• WHAT THE TASK ASKS: Restate word for word the lines below from the one that has "Close the comments panel" through the one that has "Given: Close +page.svelte", keeping both and dropping all pictures.

BEGIN

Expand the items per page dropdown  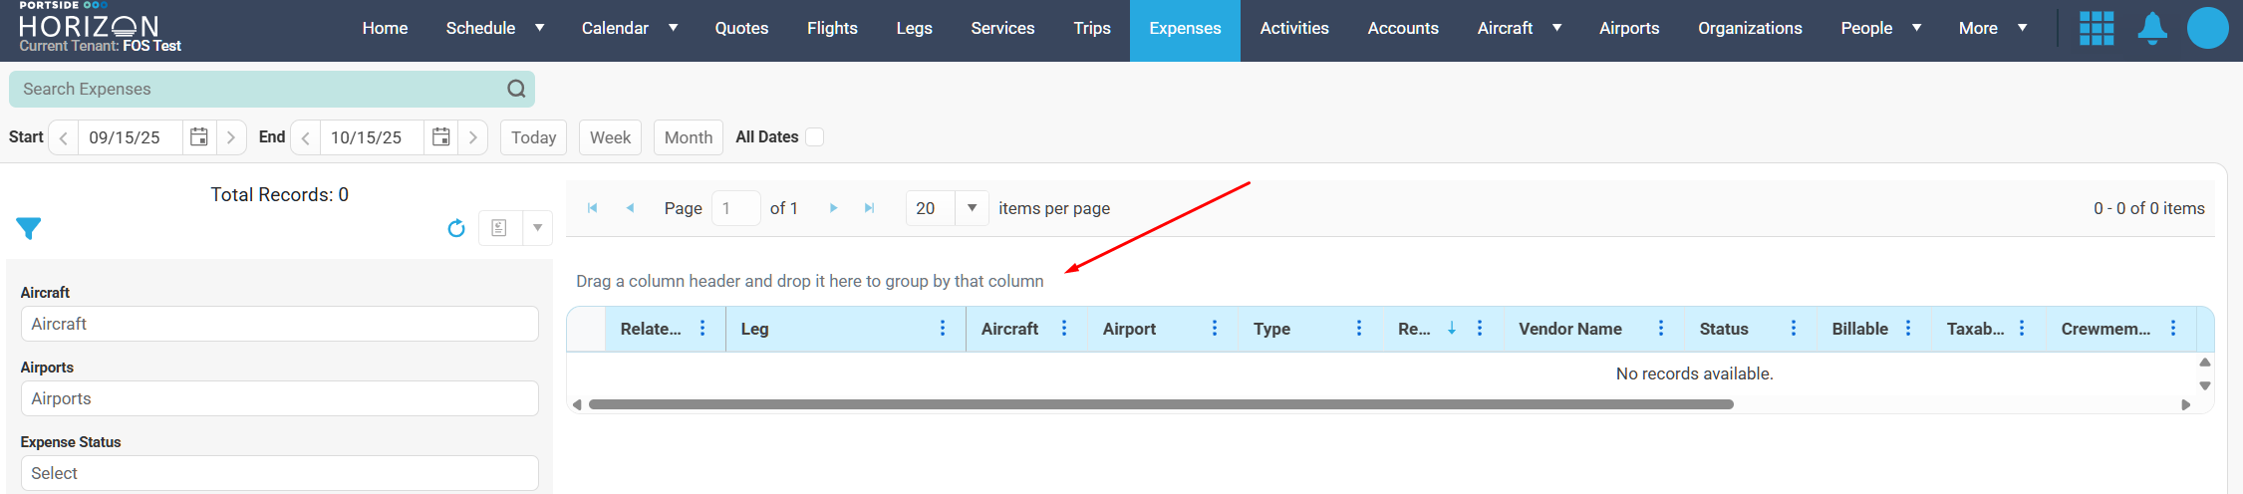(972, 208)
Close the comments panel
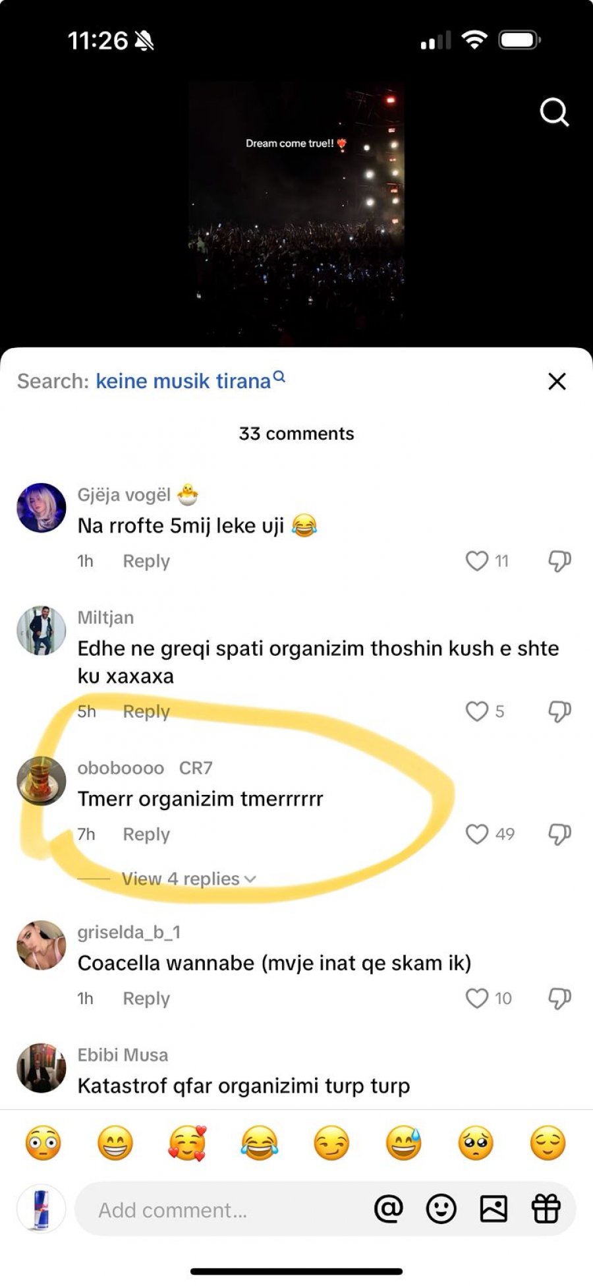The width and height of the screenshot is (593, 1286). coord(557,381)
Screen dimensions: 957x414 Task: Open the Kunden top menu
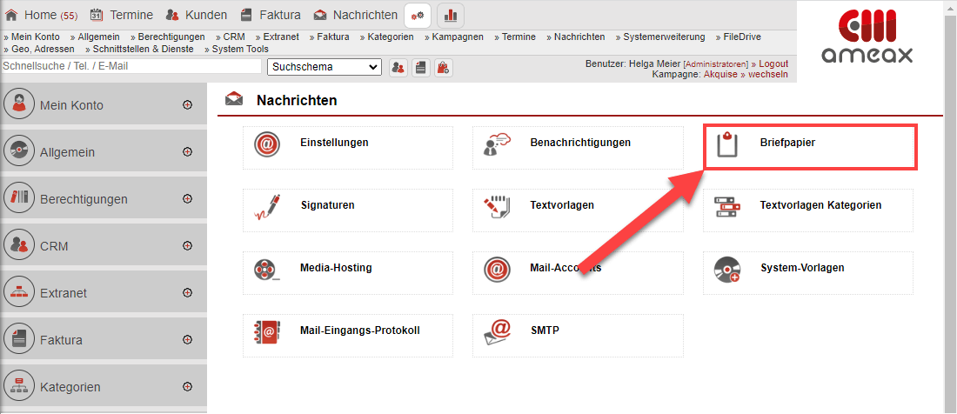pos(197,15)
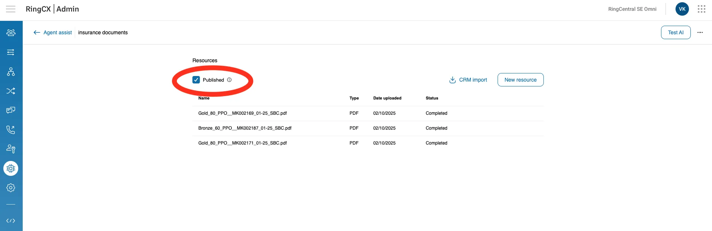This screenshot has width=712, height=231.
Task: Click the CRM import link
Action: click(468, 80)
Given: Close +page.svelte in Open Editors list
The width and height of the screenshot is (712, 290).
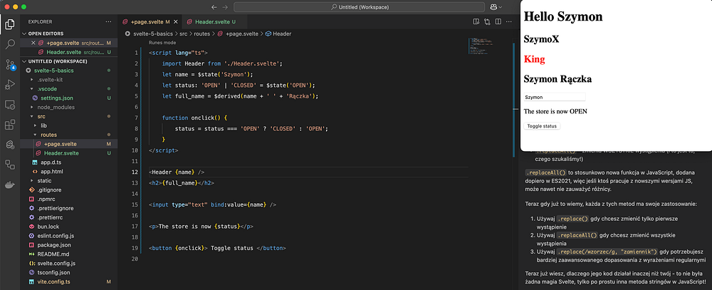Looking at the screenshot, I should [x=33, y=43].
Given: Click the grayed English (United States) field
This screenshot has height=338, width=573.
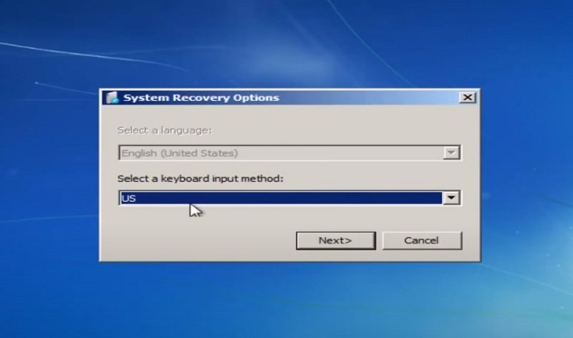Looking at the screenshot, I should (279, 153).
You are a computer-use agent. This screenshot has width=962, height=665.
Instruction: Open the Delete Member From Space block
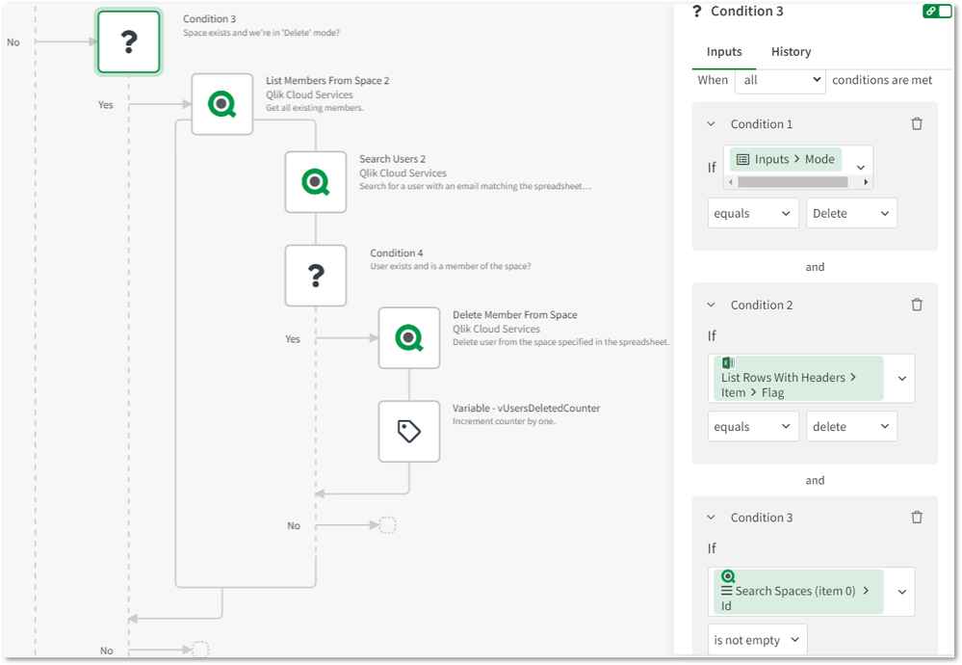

END

• SOLUTION BELOW:
Close the comments panel
The width and height of the screenshot is (593, 1286). coord(557,381)
Screen dimensions: 957x414 Task: Open the Kunden top menu
pos(197,15)
This screenshot has width=712, height=231.
Task: Click the CRM import link
Action: click(468, 80)
Given: Close +page.svelte in Open Editors list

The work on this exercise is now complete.